Would you return the lines between the one holding "The height and width of the screenshot is (434, 777)." and the one holding "Click the arrow below Verify prerequisites", inclusive, and only those, exactly as they stand in the listing below?
──────── RECORDS FOR THE EXERCISE ────────
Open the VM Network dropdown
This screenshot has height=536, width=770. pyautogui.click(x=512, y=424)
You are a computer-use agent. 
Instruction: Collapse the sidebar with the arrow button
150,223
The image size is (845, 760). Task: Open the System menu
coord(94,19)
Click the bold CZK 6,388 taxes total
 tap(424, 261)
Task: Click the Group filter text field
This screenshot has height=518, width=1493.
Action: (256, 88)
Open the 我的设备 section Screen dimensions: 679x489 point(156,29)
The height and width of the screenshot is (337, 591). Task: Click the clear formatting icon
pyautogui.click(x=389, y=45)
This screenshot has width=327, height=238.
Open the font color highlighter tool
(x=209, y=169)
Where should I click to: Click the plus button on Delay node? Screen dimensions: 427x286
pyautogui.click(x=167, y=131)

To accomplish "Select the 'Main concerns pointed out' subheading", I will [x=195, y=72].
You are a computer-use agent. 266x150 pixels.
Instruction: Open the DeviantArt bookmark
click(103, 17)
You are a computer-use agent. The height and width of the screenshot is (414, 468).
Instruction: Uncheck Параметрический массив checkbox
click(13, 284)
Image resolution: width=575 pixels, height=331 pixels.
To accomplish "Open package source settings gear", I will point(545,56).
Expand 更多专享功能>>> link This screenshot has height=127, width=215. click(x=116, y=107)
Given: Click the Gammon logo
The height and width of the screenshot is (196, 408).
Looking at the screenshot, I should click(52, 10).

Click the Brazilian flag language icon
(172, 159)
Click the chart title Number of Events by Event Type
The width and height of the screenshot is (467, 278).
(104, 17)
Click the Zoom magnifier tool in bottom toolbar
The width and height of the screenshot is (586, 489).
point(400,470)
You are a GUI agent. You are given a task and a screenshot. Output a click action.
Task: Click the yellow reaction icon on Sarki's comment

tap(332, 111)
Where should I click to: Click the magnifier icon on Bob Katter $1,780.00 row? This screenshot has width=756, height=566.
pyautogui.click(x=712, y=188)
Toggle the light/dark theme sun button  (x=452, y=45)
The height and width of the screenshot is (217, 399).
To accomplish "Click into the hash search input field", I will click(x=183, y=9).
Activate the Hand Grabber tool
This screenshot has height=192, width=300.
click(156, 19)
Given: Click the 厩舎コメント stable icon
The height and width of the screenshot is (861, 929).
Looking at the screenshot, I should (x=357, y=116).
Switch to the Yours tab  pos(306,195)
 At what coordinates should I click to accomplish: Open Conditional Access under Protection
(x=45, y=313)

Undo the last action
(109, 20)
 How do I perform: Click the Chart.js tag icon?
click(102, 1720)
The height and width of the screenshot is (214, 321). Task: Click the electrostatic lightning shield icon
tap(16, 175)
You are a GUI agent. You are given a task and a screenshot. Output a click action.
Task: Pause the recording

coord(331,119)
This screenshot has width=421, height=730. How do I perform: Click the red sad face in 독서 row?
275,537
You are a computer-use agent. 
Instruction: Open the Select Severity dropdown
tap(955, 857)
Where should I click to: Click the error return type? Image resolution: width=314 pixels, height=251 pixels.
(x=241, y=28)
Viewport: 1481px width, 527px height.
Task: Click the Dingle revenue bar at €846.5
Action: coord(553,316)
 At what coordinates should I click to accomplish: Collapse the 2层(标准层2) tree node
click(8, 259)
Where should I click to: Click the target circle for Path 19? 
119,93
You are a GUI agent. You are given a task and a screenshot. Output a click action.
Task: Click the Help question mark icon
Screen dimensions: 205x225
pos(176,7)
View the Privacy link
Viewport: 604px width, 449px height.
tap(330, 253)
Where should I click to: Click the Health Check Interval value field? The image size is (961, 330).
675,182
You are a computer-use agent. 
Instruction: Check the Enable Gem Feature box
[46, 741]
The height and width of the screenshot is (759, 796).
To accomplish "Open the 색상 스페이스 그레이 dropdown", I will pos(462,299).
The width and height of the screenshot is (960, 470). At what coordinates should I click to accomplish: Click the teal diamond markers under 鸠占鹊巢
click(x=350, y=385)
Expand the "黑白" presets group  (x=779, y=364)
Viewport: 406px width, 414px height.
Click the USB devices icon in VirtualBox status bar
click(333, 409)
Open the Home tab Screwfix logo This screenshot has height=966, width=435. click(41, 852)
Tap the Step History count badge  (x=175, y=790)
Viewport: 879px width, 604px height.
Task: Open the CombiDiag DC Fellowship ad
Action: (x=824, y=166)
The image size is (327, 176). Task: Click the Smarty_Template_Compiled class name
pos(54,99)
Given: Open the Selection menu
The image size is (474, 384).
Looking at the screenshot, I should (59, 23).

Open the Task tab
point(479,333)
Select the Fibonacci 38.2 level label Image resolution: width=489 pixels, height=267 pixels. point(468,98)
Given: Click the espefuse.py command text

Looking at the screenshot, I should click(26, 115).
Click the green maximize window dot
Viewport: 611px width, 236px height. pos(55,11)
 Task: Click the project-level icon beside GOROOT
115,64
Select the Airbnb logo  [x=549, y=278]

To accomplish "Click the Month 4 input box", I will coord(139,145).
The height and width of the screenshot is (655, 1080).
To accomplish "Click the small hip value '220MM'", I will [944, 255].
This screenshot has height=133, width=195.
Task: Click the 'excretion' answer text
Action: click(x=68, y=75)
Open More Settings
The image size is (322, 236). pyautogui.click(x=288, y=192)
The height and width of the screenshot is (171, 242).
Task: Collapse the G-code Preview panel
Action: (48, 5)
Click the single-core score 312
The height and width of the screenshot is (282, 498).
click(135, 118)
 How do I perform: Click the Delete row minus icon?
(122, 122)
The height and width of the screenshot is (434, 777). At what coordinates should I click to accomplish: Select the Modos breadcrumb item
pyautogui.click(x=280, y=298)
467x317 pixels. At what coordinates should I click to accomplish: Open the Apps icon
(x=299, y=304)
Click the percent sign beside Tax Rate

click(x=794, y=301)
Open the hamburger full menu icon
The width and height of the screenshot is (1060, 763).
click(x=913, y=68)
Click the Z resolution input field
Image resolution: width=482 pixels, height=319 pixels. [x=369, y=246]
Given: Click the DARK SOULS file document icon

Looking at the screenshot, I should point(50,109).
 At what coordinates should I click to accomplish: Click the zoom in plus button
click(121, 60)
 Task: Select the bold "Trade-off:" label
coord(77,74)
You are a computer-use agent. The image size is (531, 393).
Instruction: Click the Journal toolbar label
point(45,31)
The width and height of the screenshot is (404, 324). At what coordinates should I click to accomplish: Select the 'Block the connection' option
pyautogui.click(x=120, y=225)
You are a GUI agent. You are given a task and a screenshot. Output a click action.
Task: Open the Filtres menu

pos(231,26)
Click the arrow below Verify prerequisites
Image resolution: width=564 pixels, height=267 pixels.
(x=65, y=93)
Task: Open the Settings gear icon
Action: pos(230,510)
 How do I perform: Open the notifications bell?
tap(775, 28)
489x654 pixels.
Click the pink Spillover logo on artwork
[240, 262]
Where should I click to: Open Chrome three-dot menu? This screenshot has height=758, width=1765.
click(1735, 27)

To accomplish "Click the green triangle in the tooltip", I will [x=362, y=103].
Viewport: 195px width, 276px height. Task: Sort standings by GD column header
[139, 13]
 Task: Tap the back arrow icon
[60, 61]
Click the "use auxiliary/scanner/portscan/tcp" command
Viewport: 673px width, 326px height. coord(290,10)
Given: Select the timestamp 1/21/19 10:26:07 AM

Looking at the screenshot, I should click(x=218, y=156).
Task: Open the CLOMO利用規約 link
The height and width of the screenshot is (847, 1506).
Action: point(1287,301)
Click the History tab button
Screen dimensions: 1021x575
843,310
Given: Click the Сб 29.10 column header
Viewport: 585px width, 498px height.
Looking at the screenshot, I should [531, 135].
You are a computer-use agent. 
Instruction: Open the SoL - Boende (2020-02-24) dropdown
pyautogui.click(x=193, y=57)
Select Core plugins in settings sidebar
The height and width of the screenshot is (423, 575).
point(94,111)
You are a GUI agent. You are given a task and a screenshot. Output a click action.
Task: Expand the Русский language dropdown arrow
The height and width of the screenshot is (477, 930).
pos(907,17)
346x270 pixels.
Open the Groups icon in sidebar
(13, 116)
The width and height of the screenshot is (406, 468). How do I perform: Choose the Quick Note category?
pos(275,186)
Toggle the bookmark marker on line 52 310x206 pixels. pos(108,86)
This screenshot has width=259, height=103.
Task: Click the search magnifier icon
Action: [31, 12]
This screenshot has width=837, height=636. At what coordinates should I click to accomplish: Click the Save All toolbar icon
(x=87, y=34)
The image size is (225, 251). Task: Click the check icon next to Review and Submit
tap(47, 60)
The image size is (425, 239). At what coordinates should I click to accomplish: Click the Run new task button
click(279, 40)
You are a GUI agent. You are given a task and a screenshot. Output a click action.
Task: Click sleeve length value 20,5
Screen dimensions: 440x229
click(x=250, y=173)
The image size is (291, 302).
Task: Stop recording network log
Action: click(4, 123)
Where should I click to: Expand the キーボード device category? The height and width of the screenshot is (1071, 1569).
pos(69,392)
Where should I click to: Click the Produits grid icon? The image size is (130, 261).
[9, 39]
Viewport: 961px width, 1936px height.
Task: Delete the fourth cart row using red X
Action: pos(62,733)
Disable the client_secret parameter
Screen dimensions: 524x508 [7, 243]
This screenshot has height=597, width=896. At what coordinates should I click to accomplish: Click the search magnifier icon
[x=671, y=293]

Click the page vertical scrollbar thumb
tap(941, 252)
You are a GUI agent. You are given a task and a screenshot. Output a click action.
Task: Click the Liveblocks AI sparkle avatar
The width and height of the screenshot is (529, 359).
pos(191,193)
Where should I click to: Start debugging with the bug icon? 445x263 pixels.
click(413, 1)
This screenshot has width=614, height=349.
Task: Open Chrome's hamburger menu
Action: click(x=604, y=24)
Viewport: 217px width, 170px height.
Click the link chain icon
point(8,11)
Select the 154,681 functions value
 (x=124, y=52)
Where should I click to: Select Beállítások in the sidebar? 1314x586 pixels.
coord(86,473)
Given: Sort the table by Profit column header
────────
RESULT OF THIS EXERCISE:
The height and width of the screenshot is (434, 777). At what coordinates should I click to accomplish: Select the Modos breadcrumb item
pyautogui.click(x=280, y=298)
467x317 pixels. At what coordinates should I click to accomplish: Open the Apps icon
(x=299, y=304)
Click the percent sign beside Tax Rate

click(x=794, y=301)
Open the hamburger full menu icon
The width and height of the screenshot is (1060, 763).
click(x=913, y=68)
Click the Z resolution input field
Image resolution: width=482 pixels, height=319 pixels. [x=369, y=246]
Given: Click the DARK SOULS file document icon

Looking at the screenshot, I should point(50,109).
 At what coordinates should I click to accomplish: Click the zoom in plus button
click(121, 60)
 Task: Select the bold "Trade-off:" label
coord(77,74)
You are a computer-use agent. The image size is (531, 393).
Instruction: Click the Journal toolbar label
point(45,31)
The width and height of the screenshot is (404, 324). At what coordinates should I click to accomplish: Select the 'Block the connection' option
pyautogui.click(x=120, y=225)
You are a GUI agent. You are given a task and a screenshot. Output a click action.
Task: Open the Filtres menu

pos(231,26)
Click the arrow below Verify prerequisites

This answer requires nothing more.